[Textauszug]

******************************

Herbstzeitlosenzeit in der Hauptstadt

MORGENGRAUEN Nichts ist anders, obwohl es anders ist – Eindrücke zwischen Kanzleramt und Brandenburger Tor am Morgen nach der Wahl. Eine Reise ins Zentrum

„Berlin ist ein Dreckhaufen“, schimpft der Müllmann. „Weltstadt, ha – die Welt lacht doch über Berlin“

VON WALTRAUD SCHWAB

In der Stunde vor der Morgendämmerung wirken Menschen oft unverpanzert und weich. Zwingt der Tag sie früh auf die Straße, sind sie den anderen Morgengängern zugeneigt, gar verbunden. Auch im großen Berlin, der Hauptstadt, dem Zentrum der Macht. Spricht man sie an, braucht es nur ein paar Atemzüge, um das Leben zu teilen. Da vorne, an der Ampel, ein Mann. Jung. Grazil. Ganz in sich.

******************************

[Deine Aufgaben]
A. Wie lautet der Textauszug von „VON WALTRAUD SCHWAB“ bis „Ganz in sich.“, wenn du „Ampel“ durch „Kreuzung“ ersetzt?
B. Stimmen diese Aussagen mit dem Textauszug überein? Antworte jeweils mit Ja oder Nein und zitiere die entscheidenden Worte.
(i) Der Müllmann bezeichnet Berlin als Dreckhaufen.
(ii) Die Eindrücke stammen vom Abend vor der Wahl.
(iii) Der Mann an der Ampel wird als alt beschrieben.
Das Material steht für sich und gehört nicht zum Textauszug.

[Bereitgestelltes Material]
******************************

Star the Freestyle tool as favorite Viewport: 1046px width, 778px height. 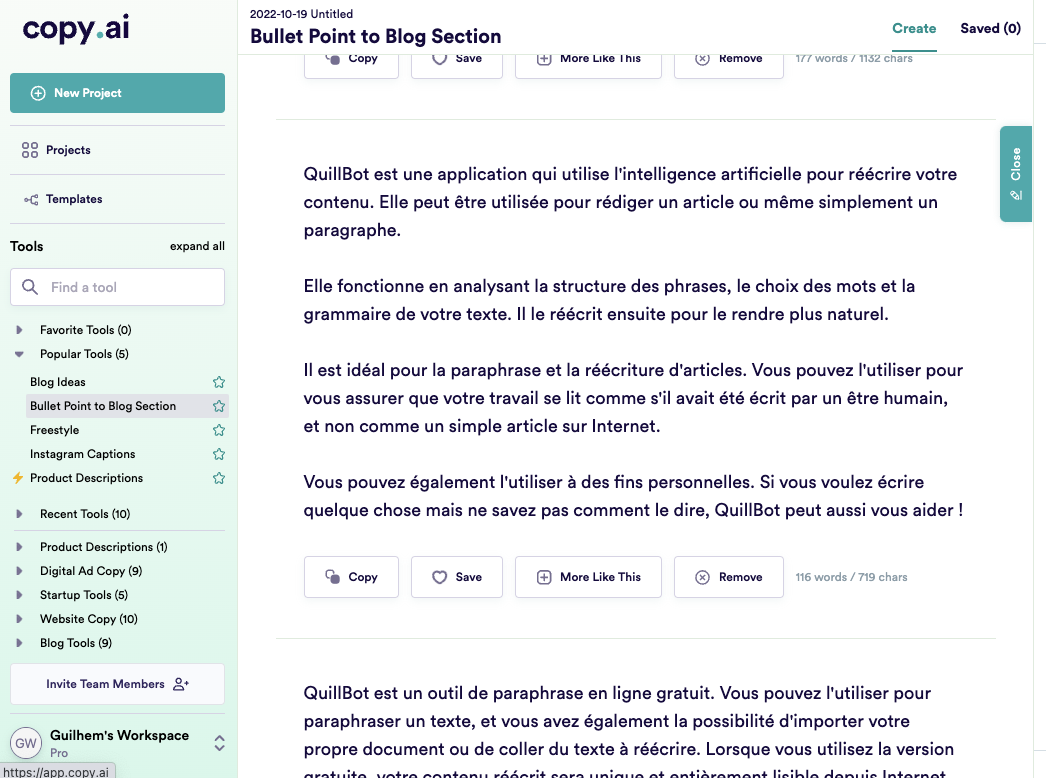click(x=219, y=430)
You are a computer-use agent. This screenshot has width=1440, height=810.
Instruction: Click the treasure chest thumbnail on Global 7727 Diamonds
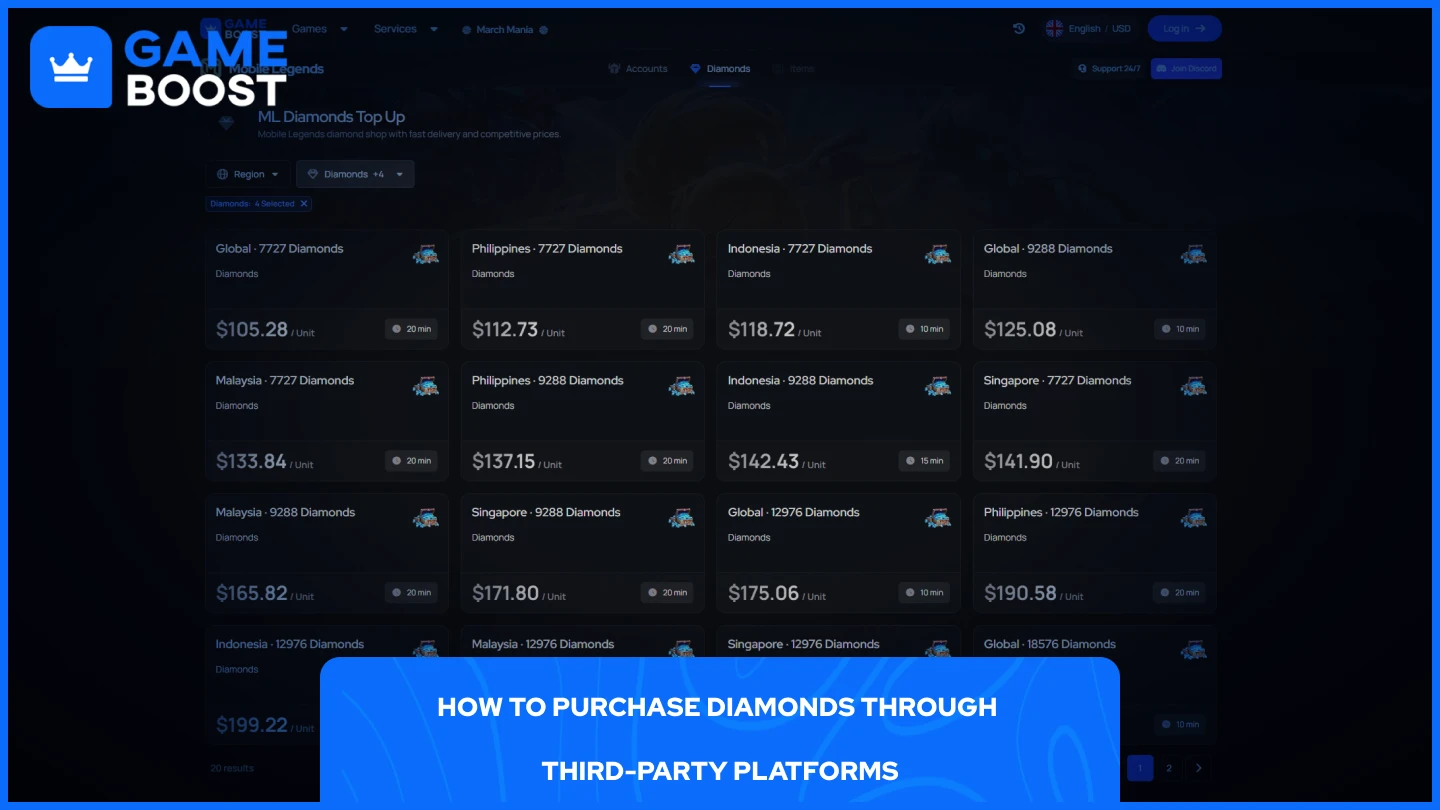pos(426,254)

******************************

[Lösungen]
A.
VON WALTRAUD SCHWAB

In der Stunde vor der Morgendämmerung wirken Menschen oft unverpanzert und weich. Zwingt der Tag sie früh auf die Straße, sind sie den anderen Morgengängern zugeneigt, gar verbunden. Auch im großen Berlin, der Hauptstadt, dem Zentrum der Macht. Spricht man sie an, braucht es nur ein paar Atemzüge, um das Leben zu teilen. Da vorne, an der Kreuzung, ein Mann. Jung. Grazil. Ganz in sich.

B.
(i) Ja: „„Berlin ist ein Dreckhaufen“, schimpft der Müllmann.“
(ii) Nein: „am Morgen nach der Wahl“
(iii) Nein: „Jung.“